31st March 2019 | Recycling

UK based Frugalpac has a solution for a global bad habit: tossing out coffee cups. It’s estimated that Starbucks uses 7 billion cups every year. And that’s just one brand. Aware of this issue, last year the global brand partnered McDonald’s to fund an innovation challenge and see if creative thinkers from around the world could come up with an answer.

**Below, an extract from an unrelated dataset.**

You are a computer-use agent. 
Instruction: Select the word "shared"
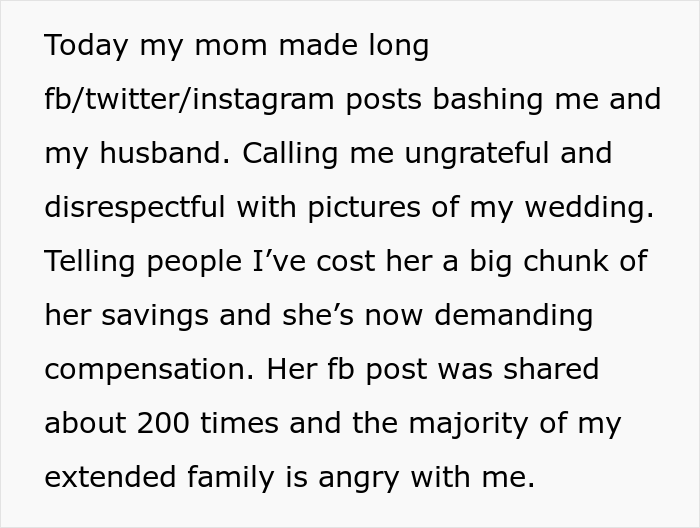pyautogui.click(x=546, y=370)
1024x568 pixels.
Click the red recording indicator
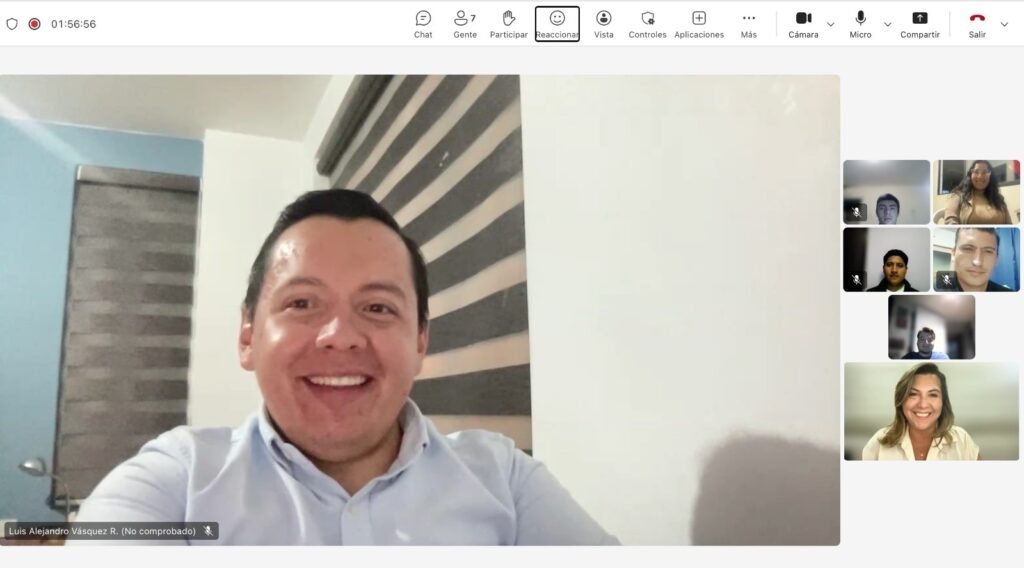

“It’s a problem that everybody in the industry is aware of and trying to find a solution,” says Malcolm Waugh, CEO of the Frugalpac. His company, Frugalpac may just have an answer. Based in Wrexham, Wales, this year Frugalpac started mass producing an entirely recyclable coffee cup in their 18,000 square foot facility.

Recycled Coffee Cup

Waugh explains that recycling is a complex problem: historically, the problem with coffee cups on the market has been that they are made of two materials – virgin paper for the outer layer and a thin layer of plastic for the inner layer. That thin film of plastic is necessary to keep hot liquids from leaking. While it works brilliantly for the modern fast-paced coffee culture, it produces a lot of waste because these cups cannot be recycled.

The two materials would have to be separated, and that process, till now, Waugh says, has not been perfected. Some brands are using PLA, or corn and starch-base products, which claim to be compostable. But Waugh is not sold: “Most of this stuff is not being composted and actually going to landfills.”

Frugalpac wants to work within the existing recycling framework. Rather than investing in new machinery, new processes and new facilities, Waugh argues that the next generation of coffee cups needs to be processes at local recycling plants. Frugalpac’s coffee cup can be dismantled using water and existing infrastructure.

“In fact, anybody can try this at home and just take one of our cups and dip it in a sink of water or a bucket of water and within 8 minutes the inner linking will separate from the paper on the outside.”